DeepMind AlphaStar

AlphaStar is an advanced reinforcement learning agent designed to tackle the challenging game of Starcraft II. It uses a policy that is learned through a neural network with various types of architecture, including a Transformer for processing observations of player and enemy units, a core LSTM for handling temporal sequences, and a Residual Network for extracting minimap features. To manage the combinatorial action space, AlphaStar uses an autoregressive policy and a recurrent pointer network.

Training Process

AlphaStar is trained using a combination of supervised learning from human replays and reinforcement learning that maximizes the win rate against opponents. The RL algorithm used is based on a policy-gradient algorithm similar to actor-critic. Updates are performed off-policy and asynchronously. AlphaStar also uses a combination of TD$\left(\lambda\right)$ and V-trace to manage the off-policy updates effectively.

To address game-theoretic challenges, AlphaStar is also trained with league training to try to approximate a fictitious self-play (FSP) setting, which avoids cycles by computing a best response against a uniform mixture of all previous policies. The league of potential opponents includes a diverse range of agents, including policies from current and previous agents.

Architecture

The architecture of AlphaStar is designed to process various inputs and manage the combinatorial action space. Observations of player and enemy units are processed with a Transformer, which is a type of neural network architecture commonly used in natural language processing. The transformer is used to process the spatial information in the game to create an efficient representation of the game state.

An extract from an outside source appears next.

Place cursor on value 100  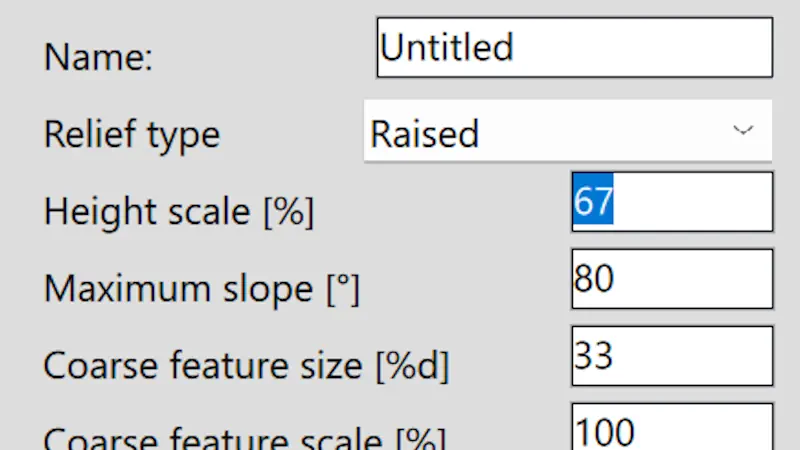(604, 432)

AlphaStar also uses a type of neural network called a pointer network to manage the combinatorial action space. The pointer network maps actions to positions in the input sequence, effectively ordering the actions. The pointer network is combined with an autoregressive policy to create an efficient and effective way of addressing the combinatorial action space.

The architecture of AlphaStar also includes a Residual Network for extracting minimap features and a core LSTM for handling temporal sequences. These networks work together to create an efficient and effective way of processing the inputs to AlphaStar and generating high-quality policy outputs.

AlphaStar is an impressive example of the power of reinforcement learning in video games. Its ability to navigate the complex and dynamic environment of Starcraft II is a testament to the effectiveness of its neural network architecture and its use of innovative reinforcement learning techniques. As deep reinforcement learning continues to evolve, it is likely that AlphaStar will continue to serve as a valuable benchmark for the development of new and more advanced RL agents.